Unlike many post-apocalyptic how-to guides, this book is not
intended to be a survival manual per se – it lacks critical detail, serving
more as a surface-level introduction to various concepts essential (or at the
least useful) for the development of human civilization, jump-starting “the
Reboot” and leapfrogging over centuries of slow progress. Dartnell spends less
than one chapter on survival techniques for immediately after a collapse, but
the book doesn’t suffer for it.
Where The Knowledge
really shines is its exploration of simple chemistry using the most basic of
technologies, then using that simple chemistry as a gateway to access more
complicated and elaborate chemical and industrial processes.

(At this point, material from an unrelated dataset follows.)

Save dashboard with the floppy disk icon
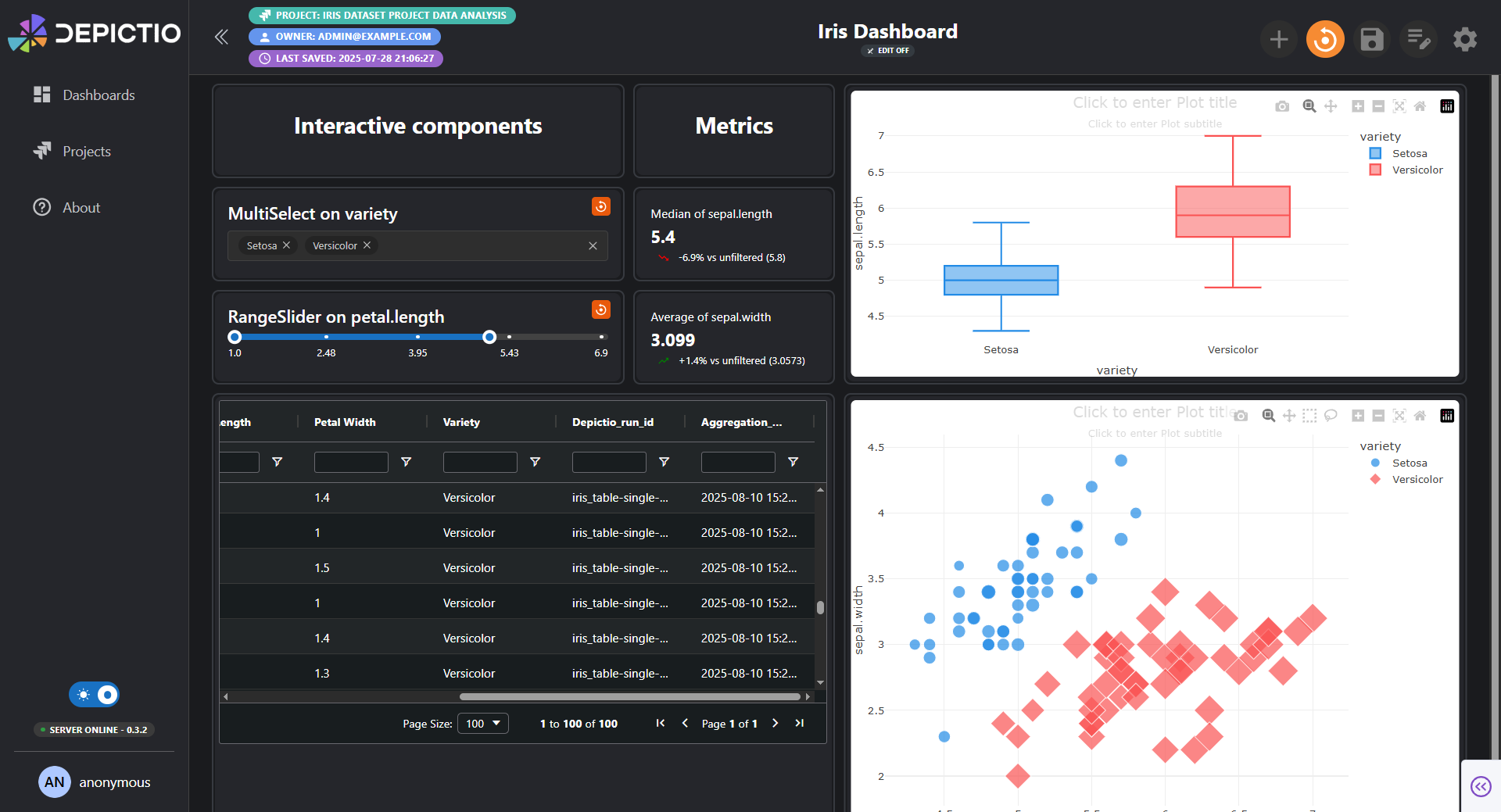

For example, wood
ash can be easily processed into potassium carbonate, which be added to boiling
fats to produce soap, to vinegar to help fix dye into cloth, or to fields to
help fertilize them. With some more slightly more complicated chemistry, it
even helps produce the materials for simple photography.
The main issue with The
Knowledge is that it is too short by half. Dartnell obviously cannot give a
summary of every piece of knowledge
necessary for modern civilization, but he barely touches on some absolutely
critical technologies (there is only a single mention of plumbing for
sanitation, which omission completely boggles the mind), and completely ignores
many simple intermediary technologies that would be easily achievable by a “rebooting”
society (such as simple solar devices like the solar water heater, or many
pedal-powered tools invented in the late 19th and early 20th
century). Perhaps a sequel is in order.